I wanted to document what does it mean to be an immunocompromised person in the summer; I suffer from major depression during those months due to past trauma. Sometimes that means being in the house a lot of the time, or going to Little Tokyo in Downtown LA early on a weekday when it’s really empty. [These are] photographs of me in these spaces that might be really crowded later in the day or on the weekend, but instead it’s just me in these isolated moments. If you ’re an LA native, you wonder if the place is always busy, but if you ’re immunocompromised, or can’t be around people, or are just an isolated person, you have to navigate it. It’s not just taxing on the body, but also the mind, because I can only go on certain days and at certain times to avoid crowds. It’s so emotionally taxing in those ways too, and [this project is] really setting up the camera and thinking what does this mean [for me], because I’m always emotionally thinking and navigating these mazes. If I want to do this or if I want to go this place, because if I mess up, this could mean death for me. [My partner and I] went to Hawaii for my cousin’s wedding, and I caught COVID on the plane during the return trip. I was really sick, super isolated for ten days, and really scared. My partner had already caught COVID earlier in the month. I photographed my experience because being alone in different spaces is really somber in that I can’t really enjoy existence in a normal way. I have to really push everything away; even when I go to art exhibition openings, I always try to go to the first half hour or hour because I know everyone hates going at the beginning. That means that I will not see most people, I always go with a mask on, and I go [through it] really quickly. If I start to see too many people, I say goodbye because I can’t stay for too long. I will converse with people, but then I have to go, which means that I have no social life. I have to apologize to a lot of people because I can’t go to their openings, but I can’t risk my life. So, I show that in the pictures; it’s a lot of emptiness, but the mission statement of it is how for me and a lot of immunocompromised people, we’re being left behind and forgotten. I think all the time that when I’m gone and my work just remains, it [represents] the act of not being forgotten. With these images, you can’t forget me.

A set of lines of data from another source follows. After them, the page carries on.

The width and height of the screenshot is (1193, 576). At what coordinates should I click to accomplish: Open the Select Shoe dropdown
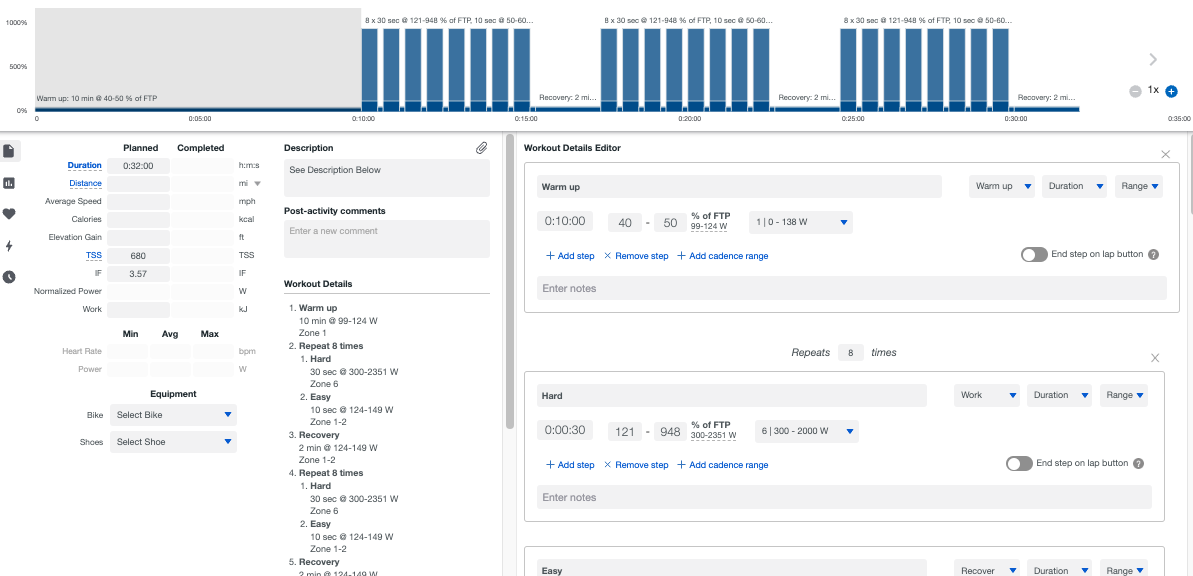pos(173,442)
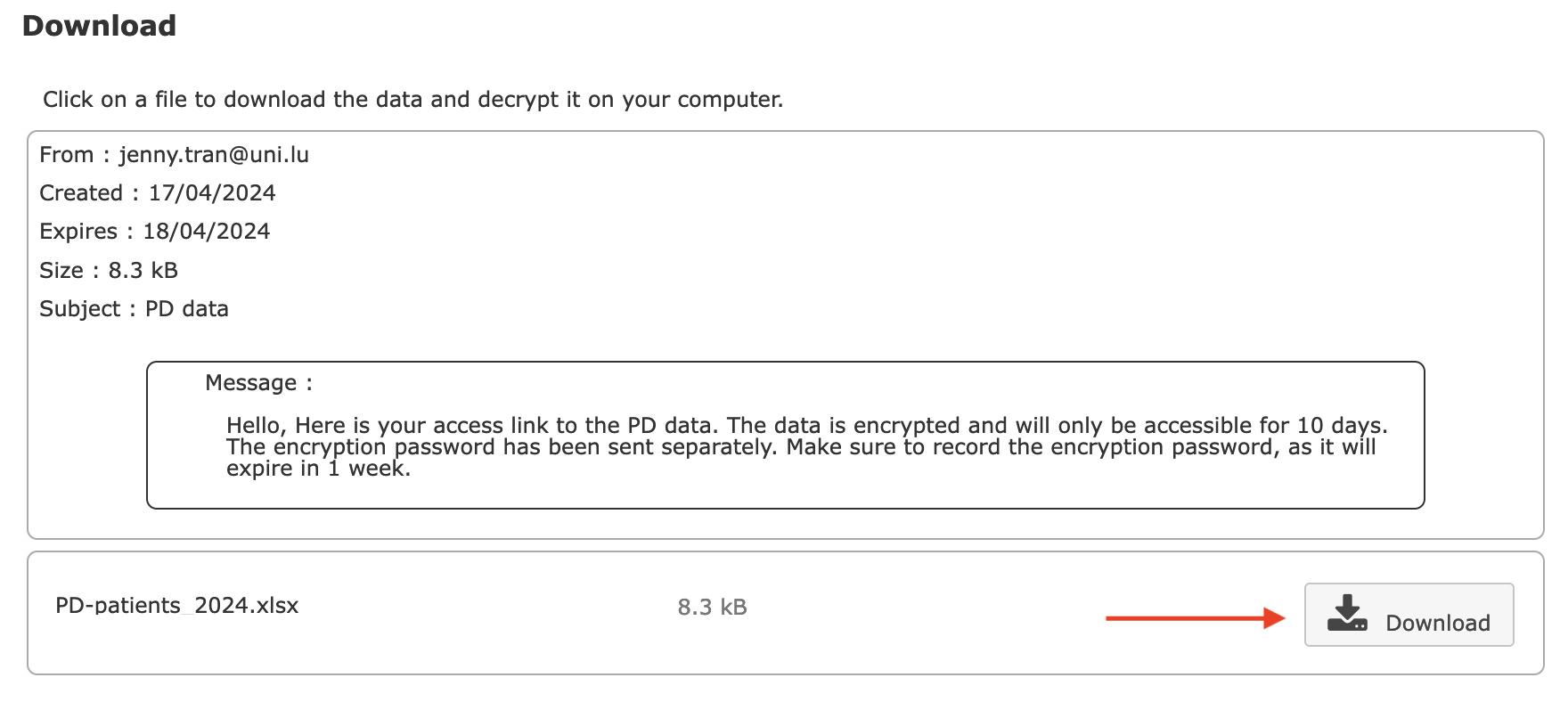Click the instruction text above the details box
This screenshot has height=702, width=1568.
tap(412, 100)
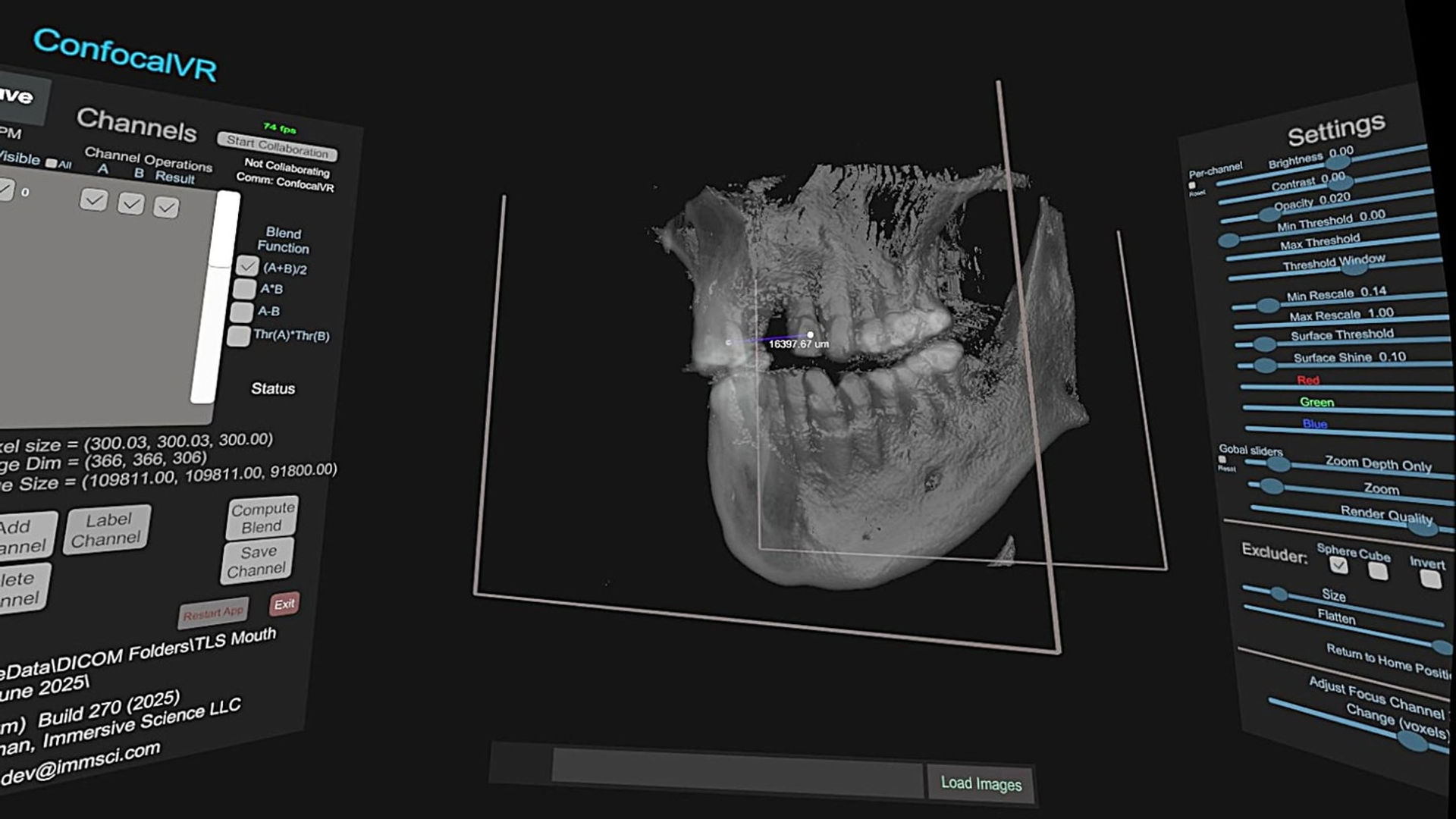Click Compute Blend button

coord(262,517)
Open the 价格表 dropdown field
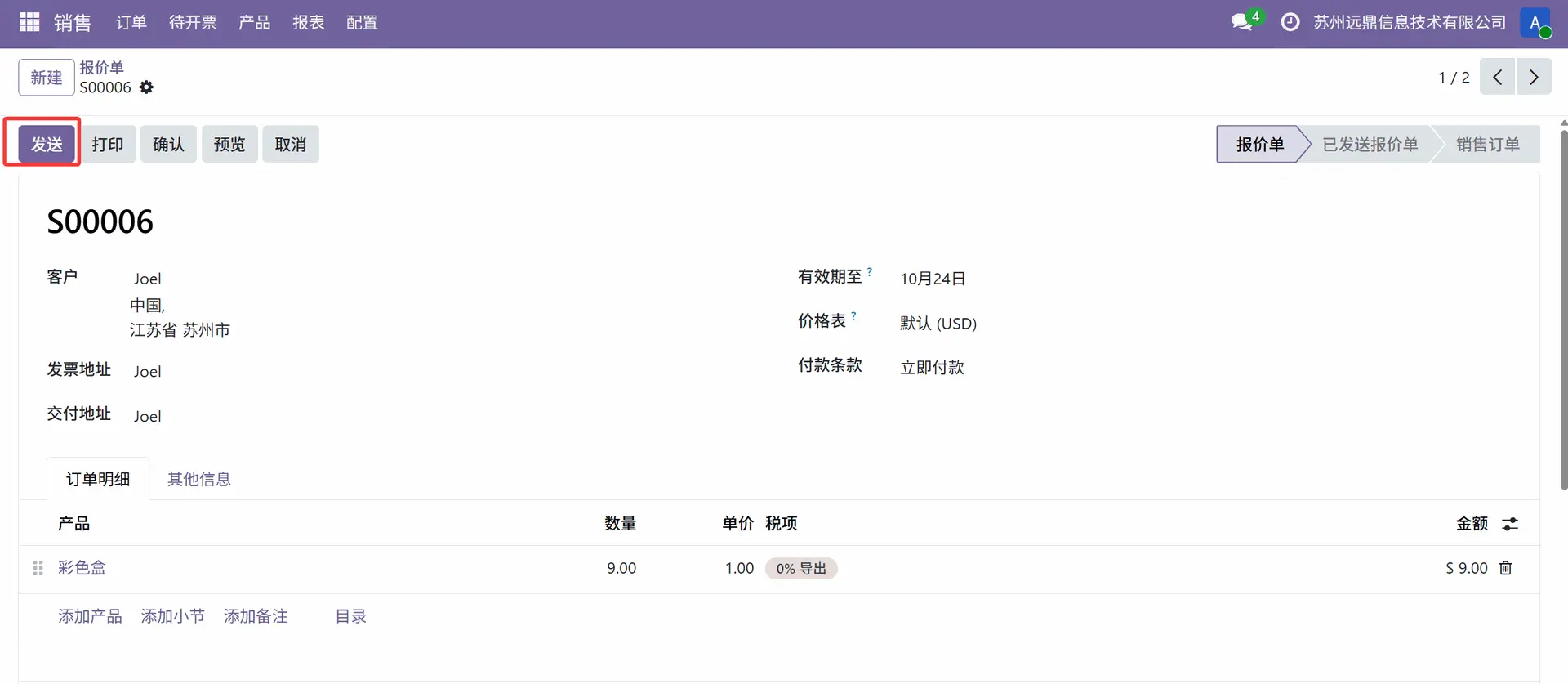Screen dimensions: 1568x684 coord(938,324)
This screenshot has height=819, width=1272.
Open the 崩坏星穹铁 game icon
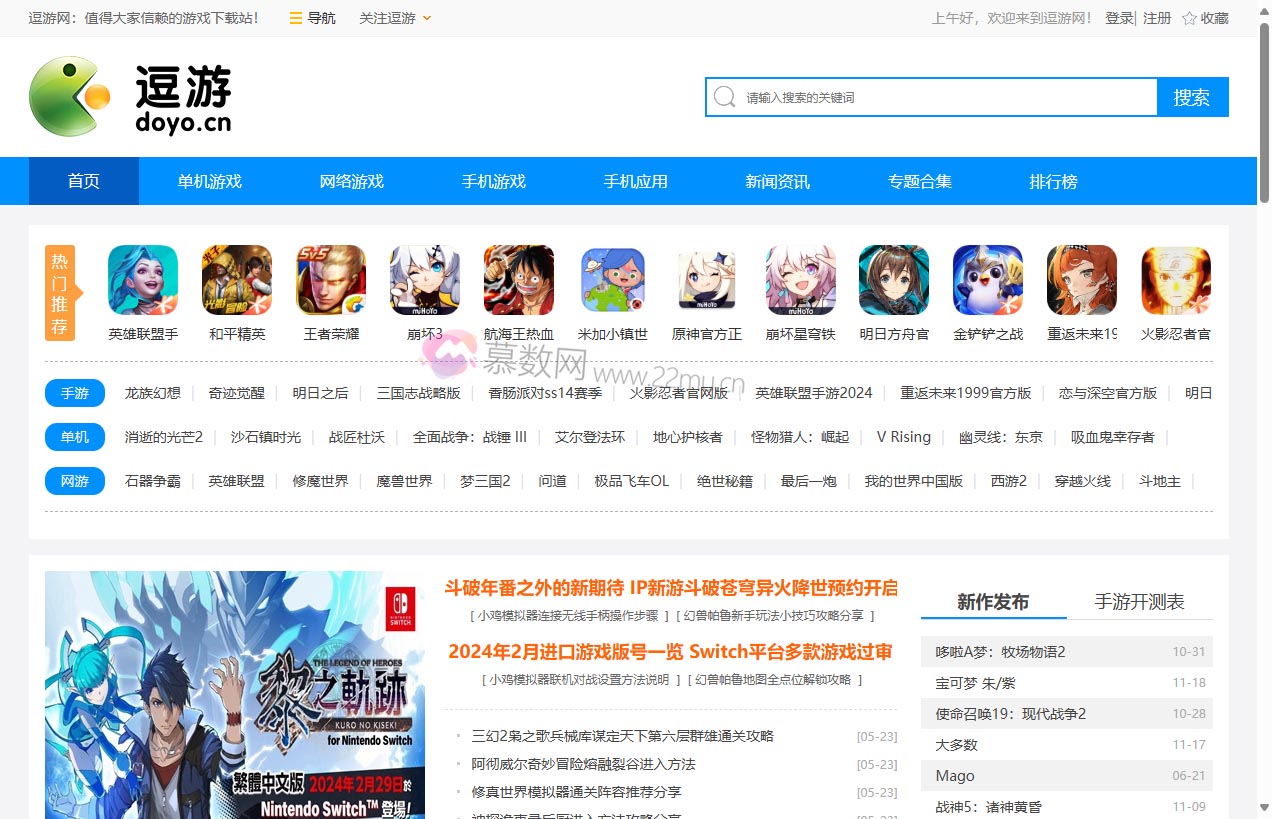(x=800, y=280)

Star Montana, Star creating work at the San Gabriel River, 2022

GM: What are you currently working on in your practice?

SM: By the Rivers, I Stood and Stared into the Sun (2019 – Ongoing) was my MFA thesis show, but it’s actually a body of work that I’ ve been thinking about for ten years. It started with these ideas of archival images – what does the archive mean, and can I use the archive as my own? I’ ve been trained as a straight photographer, meaning you take the images and don’t alter them in old-fashioned or conceptual ways. I thought about incorporating the archive and being more conceptual, which is why I went to grad school. I wanted to [continue the project], which really thinks about water, migration, and death. My family migrated from El Paso to Los Angeles, and I realized that they had always stood by water. We were by the LA River in Boyle Heights; there’s this idea of upward mobility, meaning that my family had always aspired to go east. Upward ability for Mexican Americans was to go east and to the cities after East LA. [My family] was near the San Gabriel River, which [supported] the first people of the land here. The Los Angeles River was not reliable; it would swell sometimes and would be a little stream. The Gabrielino River was always consistent, so I realized that my family had lived in El Monte, right by the Whittier Narrows. I tracked the different places where they had been and photographed these bodies of water. All of these rivers are now polluted because of man-made irrigation [systems] that try to unsuccessfully tame water. I’ ve also photographed myself near these waters because most of the people in my family have passed away, so I use myself as a stand-in for the deaths in the family. I also went to New Mexico and tracked the Rio Grande, which was really beautiful. In my first iteration [of the project], I only went to El Paso and tracked the [family] origins with the water, so I’m really interested in [expanding] that.

This interview has been edited and condensed for clarity. It took place in November 2022.